In this article, we are going to set up a Dask cluster using Docker Compose and configure it to download data from Amazon S3.
Table of Contents
I am going to run all of my code on the local machine, but when you have Dask workers configured you can deploy them in a Mesos/Kubernetes cluster using the same configuration (just change the connection strings).
Docker Compose
First, I’m going to define my Docker Compose file (I will call it: docker-compose.yaml
). The file starts with the version, so in the first line I put:
version: "3.1"
Scheduler
The first service I must run is the Dask scheduler, so I add the following code to my docker-compose.yaml
file:
services:
scheduler:
image: daskdev/dask
hostname: dask-scheduler
ports:
- "8786:8786"
- "8787:8787"
command: ["dask-scheduler"]
We see that it will deploy the Dask scheduler as a dask-scheduler
host and expose the endpoints used by the workers.
Workers
In the next step, I have to deploy the workers. In this example, I will configure only one worker, but in a real-life scenerio, you will need many of them (if one worker is enough, you don’t need Dask at all).
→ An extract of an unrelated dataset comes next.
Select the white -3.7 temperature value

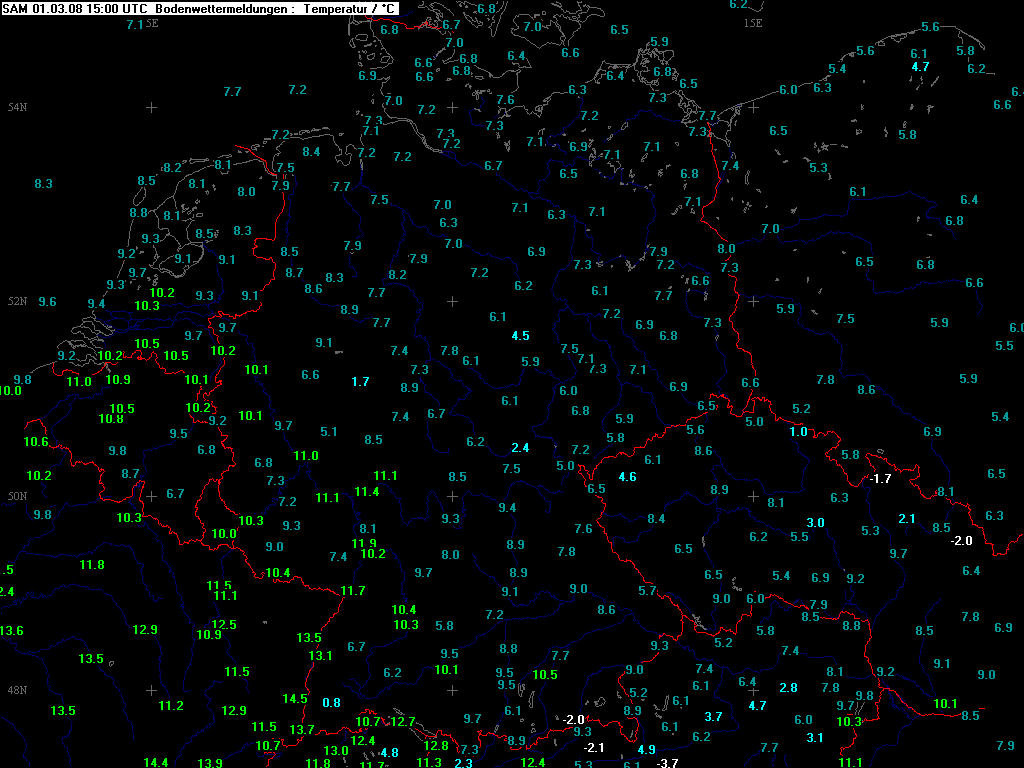(x=666, y=764)
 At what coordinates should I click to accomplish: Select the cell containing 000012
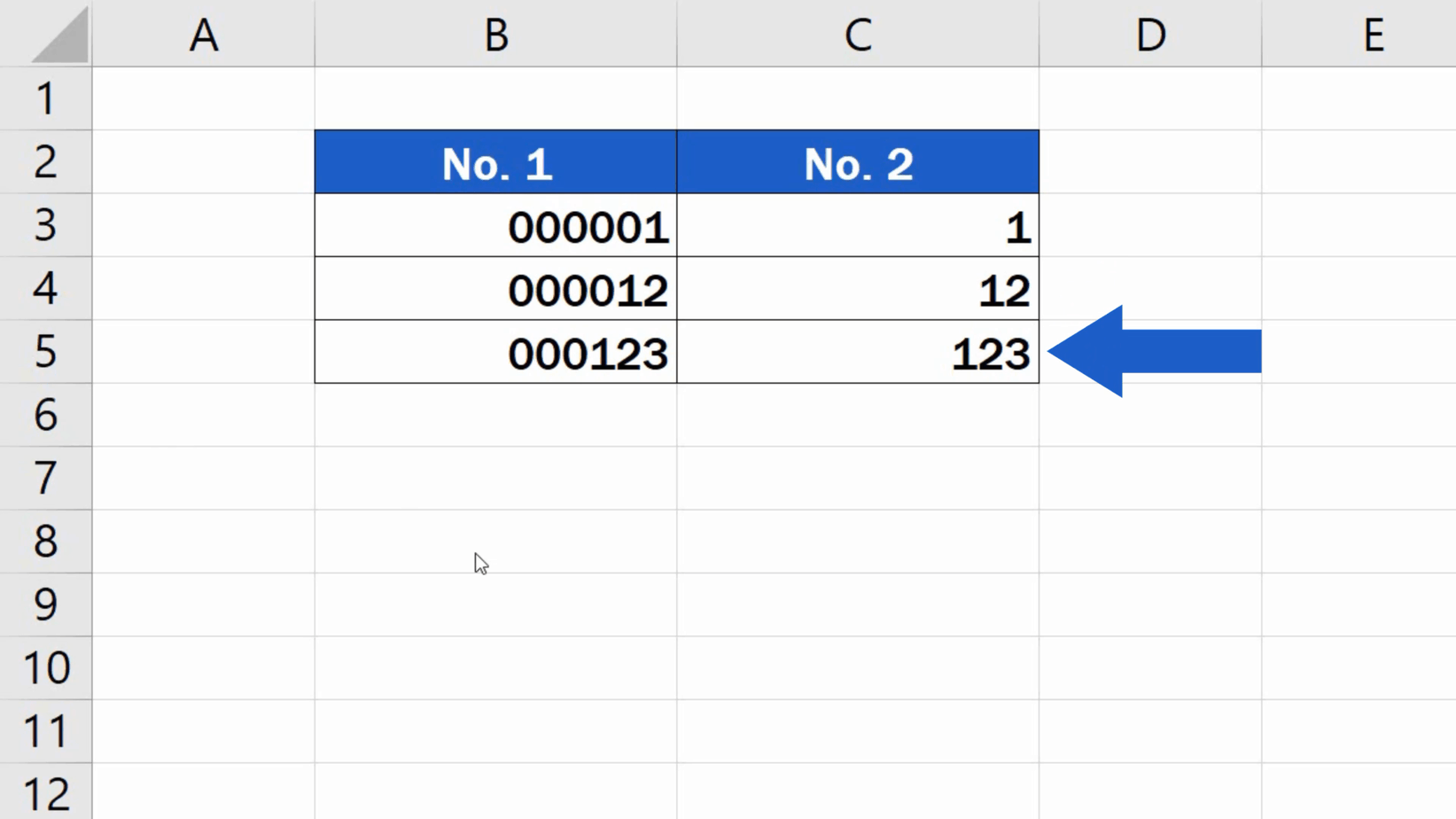(496, 288)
Note that the worker configuration needs the address of the Dask scheduler and we must mount the directory containing the AWS credentials. I’m going to assume that you pass the credentials as a Docker volume, so the sensitive data is not displayed in any configuration console containing environment variables.
worker:
image: daskdev/dask
volumes:
- $HOME/.aws/credentials:/home/app/.aws/credentials:ro
hostname: dask-worker
command: ["dask-worker", "tcp://scheduler:8786"]
Workers (with environment variables)
If for some reason, you need to specify the AWS credentials as environment variables, you can configure the worker in the following way:
worker:
image: daskdev/dask
environment:
- AWS_ACCESS_KEY_ID=your_access_key
- AWS_SECRET_ACCESS_KEY=your_secred
- AWS_DEFAULT_REGION=the_aws_region
hostname: dask-worker
command: ["dask-worker", "tcp://scheduler:8786"]
Please remember, that it is not a recommented way because the environment variables (so also the keys and passwords) are usually visible in an administration console, so everyone who can manage your deployed services has access to the keys.
Notebook
Finally, when I have the scheduler and workers configured, I can add the notebook to the configuration.
notebook:
image: daskdev/dask-notebook
hostname: notebook
ports:
- "8888:8888"
environment:
- DASK_SCHEDULER_ADDRESS="tcp://scheduler:8786"
Now, when I run the docker-compose --file docker-compose.yaml up
command, all of the services will start, and I can open the localhost:8888 address in my browser to access the notebook.
Obviously, when you deploy the configuration using Kubernetes or Mesos, the command is going to be different. Check the documentation of the service you are using for deployment.
Reading files from S3
To create a DataFrame which contains data from an S3 bucket, I have to run the following code in the notebook:
import dask.dataframe as dd
df = dd.read_csv('s3://bucket/directory/file_name-*.csv')